Mein Gemach lag in einem der drei Türme und die Bibliothek in dem anderen, also musste ich einmal fast durch das ganze Schloss laufen, aber mir war das egal. Als ich in mein Gemach eintrat, brannten alle Öllampen an meinen Pastellfarbenen Wänden und auch der Kamin war entflammt, da es in den Frühlingsnächten noch sehr kalt war. Es sah aus als hätte irgendwer schon gewusst, dass ich jeden Moment kommen würde, denn auch mein Himmelbett und das Sofa sahen aus, als hätte man die genauen Abstände von meinen Federkissen zur Mitte abgemessen und sie dann perfekt platziert. Ich ging weiter in meinen Ankleideraum in dessen Mitte ein kleines Glöckchen stand, welches ich nur läuten musste, dass eine Dienerin vorbeikam um mir beim Auskleiden meines Kleides und ankleiden meines Nachthemdes half. Ich nahm das Glöckchen und bevor ich überhaupt richtig läuten konnte, klopfte es schon an die Tür. Wahrscheinlich hatte eine der Dienerinnen den anderen schon Bescheid gegeben, dass ich bald in meinem Gemach eintreffen werde und ich vermutlich Hilfe beim Auskleiden brauche.

Ich öffnete die Tür und Lizzy stand davor, eine meiner liebsten Dienerinnen. Sie war nicht viel älter als ich und ich verstand mich prima mit ihr.
„Guten Abend eure Hoheit, ihr läutetet die Glocke?" fragte sie.
Trotz meiner häufigen Bitte machte sie einen Knicks vor mir und wenn sie nicht des niederen Standes wäre, hätte sie eine perfekte Dame am Hofe abgegeben.
„Hallo Lizzy. Ja, ich brauche dringend Hilfe, um aus diesem grauenhaften Kleid herauszukommen."
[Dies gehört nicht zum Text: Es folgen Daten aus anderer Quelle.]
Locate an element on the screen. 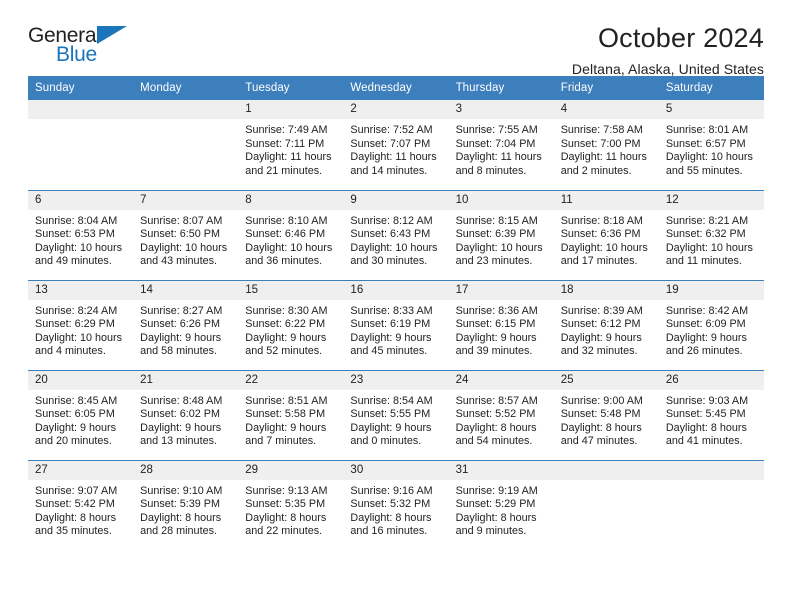 This screenshot has width=792, height=612. sunset-time: Sunset: 5:45 PM is located at coordinates (706, 414).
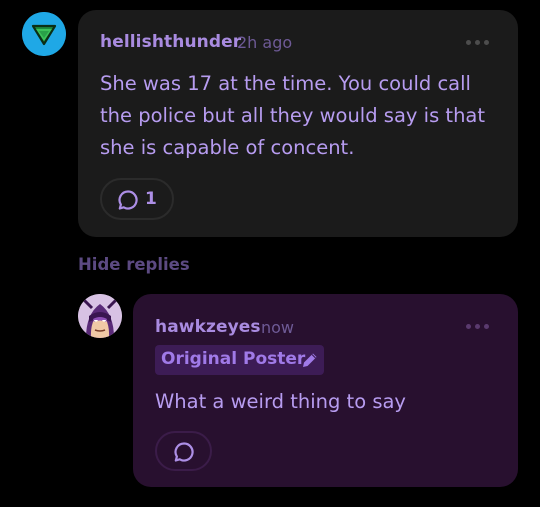 The image size is (540, 507). I want to click on comment-timestamp: 2h ago, so click(265, 42).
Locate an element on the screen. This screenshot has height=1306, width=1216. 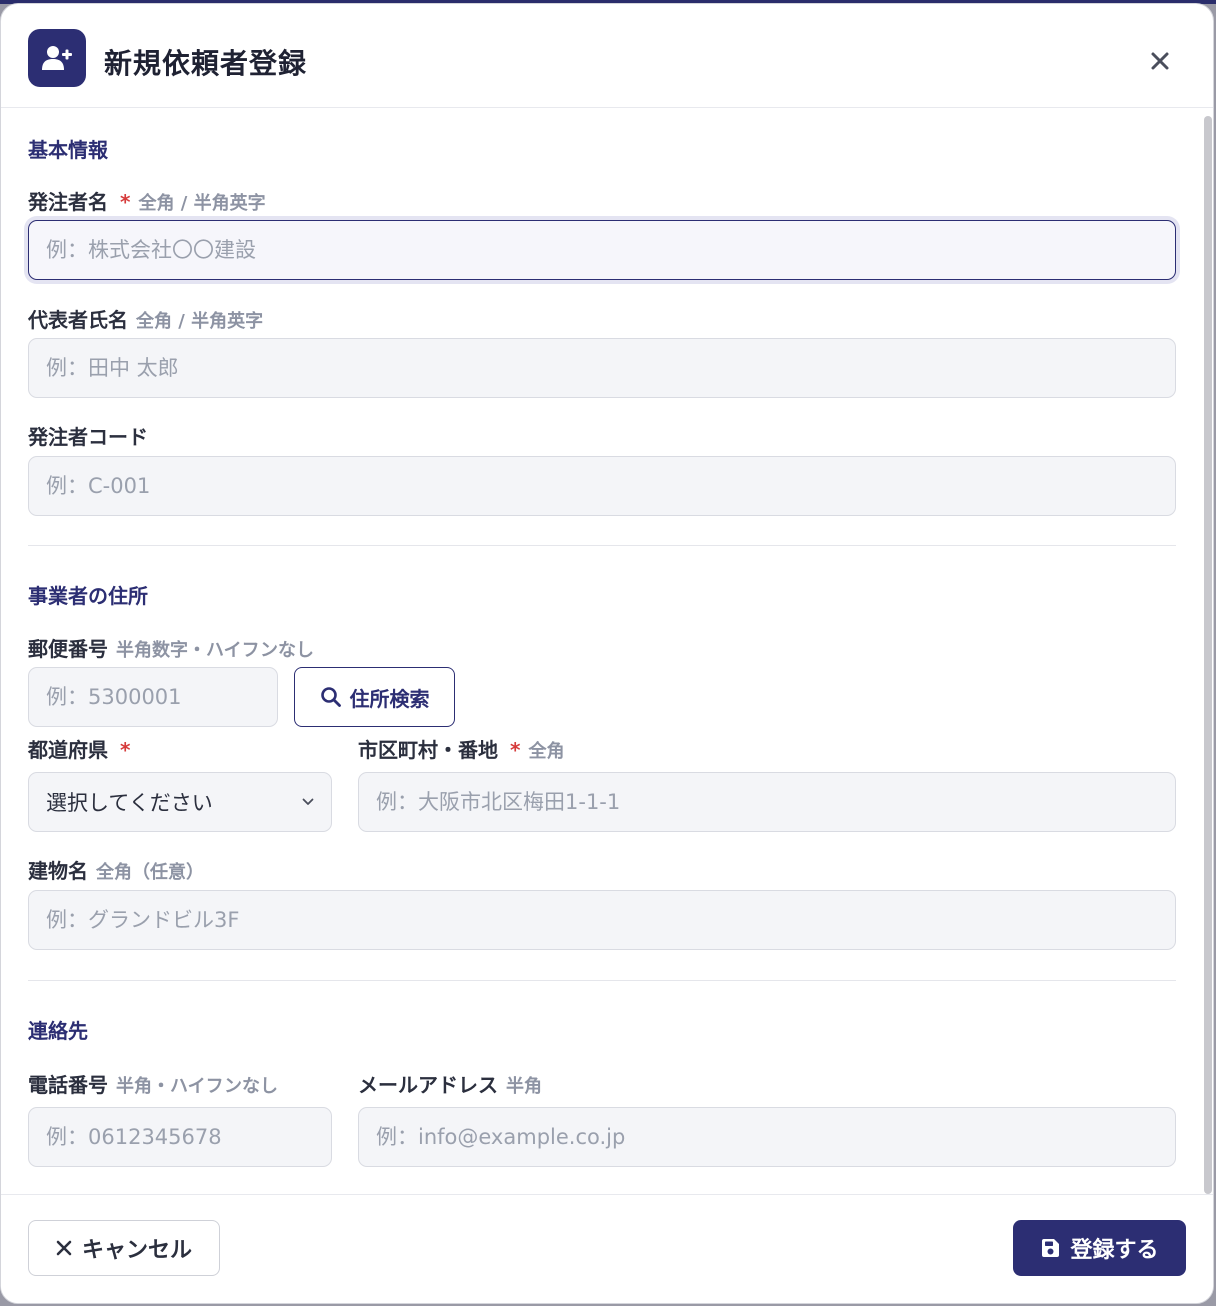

Meistens suchte ich mir selbst meine Kleider aus, doch heute hatte mein Vater entschieden und seine Wahl viel auf ein knalliges rosa Kleid, welches überhäuft von Rüchen ist. Am liebsten würde ich es verbrennen, wenn ich könnte, weil ich darin wie ein kleines schutzloses Püppchen aussah.
Lizzy schloss die Tür hinter sich und ging in meinen Ankleideraum. Sie suchte das blaue Seidennachthemd aus und half mir dann mit dem Aufschnüren des Kleides und dem Unterrock. Gemeinsam flochten wir meinen hochgesteckten Zopf auf und wuschen mein Gesicht. Dann brachte Lizzy mich in mein Bett und zog ein Buch unter ihrem Rock hervor.
„Das habe ich in der Bibliothek mitgehen lassen. Ich weiß das ihr die Märchen am liebsten habt."
Sie grinste mich verstohlen an. Außerdem wusste sie, dass es ein Verbot war die Bücher aus der Bibliothek in die eigenen Gemächer mit zu nehmen.
„Danke Lizzy. Und Gute Nacht, ruh dich wenigstens ein bisschen aus."
Ich wusste das Lizzy oft bis tief in die Nacht arbeitete oder lesen mit ihrer Großtante lernte, um dann noch vor Morgengrauen aufzustehen. In ruhigen Momenten übte auch ich mit ihr schreiben, doch das durfte mein Vater nicht erfahren, da er es nicht schätzt, wenn seine Diener schreiben oder lesen können. Er würde Lizzy vielleicht schlagen oder schlimmeres und das wollte ich auf gar keinen Fall.
„Gute Nacht Aideen..."
Seltsamerweise nannte sie mich immer bei meinem vierten und letzten Vornamen Namen, ich wusste nicht wieso. Sie deckte mich zu und ging wieder heraus.